Consider this code where we have an ObservableObject
with fetch1
and async fetch2
, and a fetch
inside ContentView
Here the observation in Xcode 14
- ViewModel.fetch1: run on main thread
- ViewModel.fetch2: run on cooperative thread pool
- ContentView.fetch: run on main thread
On Xcode 13, ViewModel.fetch2 actually blocks the main thread too
import SwiftUI
import CoreData
import Combine
class ViewModel: ObservableObject {
@Published var string = ""
func fetch1() {
let url = URL(string: "https://google.com")!
let data = try! Data(contentsOf: url)
self.string = String(data: data, encoding: .utf8) ?? ""
}
func fetch2() async {
let url = URL(string: "https://google.com")!
let data = try! Data(contentsOf: url)
self.string = String(data: data, encoding: .utf8) ?? ""
}
}
struct ContentView: View {
@State var string = ""
@StateObject var vm = ViewModel()
var body: some View {
VStack {
Button {
Task {
await vm.fetch1()
}
Task {
await vm.fetch2()
}
Task {
await fetch()
}
} label: {
Text("Fetch")
}
Text(string)
Text(vm.string)
}
}
private func fetch() async {
let url = URL(string: "https://google.com")!
let data = try! Data(contentsOf: url)
self.string = String(data: data, encoding: .utf8) ?? ""
}
}
My understanding is, the work Data(contentsOf
is synchronously blocking so it blocks whatever thread it is executed on.

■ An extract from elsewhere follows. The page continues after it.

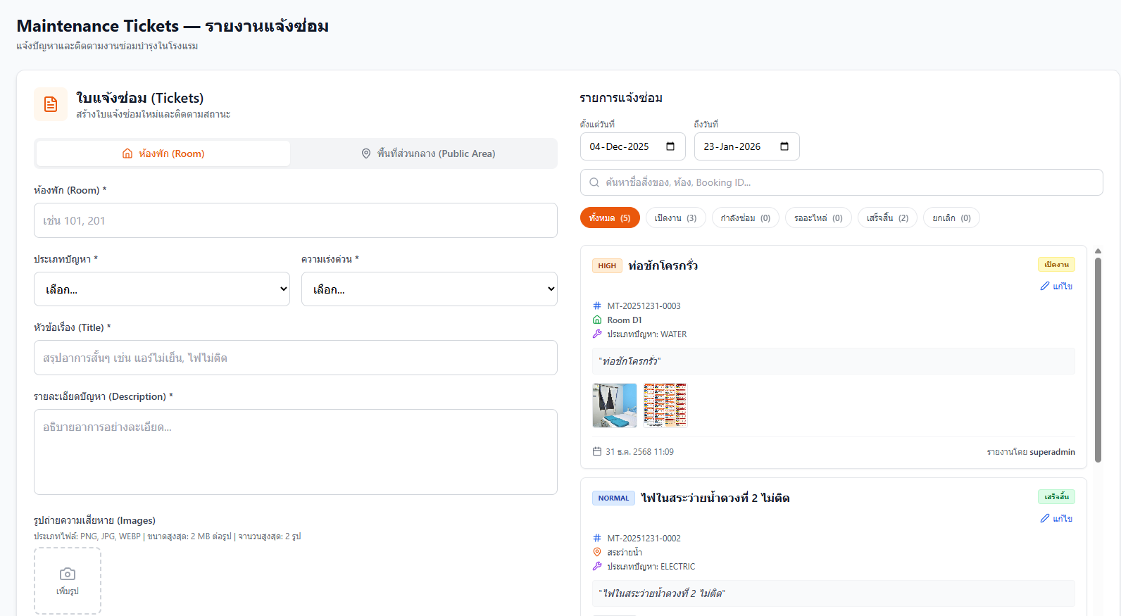Open the ความเร่งด่วน dropdown
The height and width of the screenshot is (616, 1121).
[429, 289]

- ContentView.fetch is running on the main actor, since we have
StateObject
declaration in a SwiftUI view, which turns the whole view to be run on the main actor. - ViewModel.fetch1 is not marked as
async
, so it blocks the thread thatTask
is spawned. Task inherits the async context where is spawned from, in this case, the main actor - ViewModel.fetch2 is an async function. Although the Task is spawned in the context of the main actor, it has suspension point in the
await
, and Swift concurrency uses the cooperative thread pool to execute the work
I would love to better understand these.
I found the context inheritance a bit implicit, and I also wonder when/how Swift decices to use the cooperative thread pool. Since ultimately our goal is to try perform heavy operations of the main thread, and do UI On the main thread, reliably.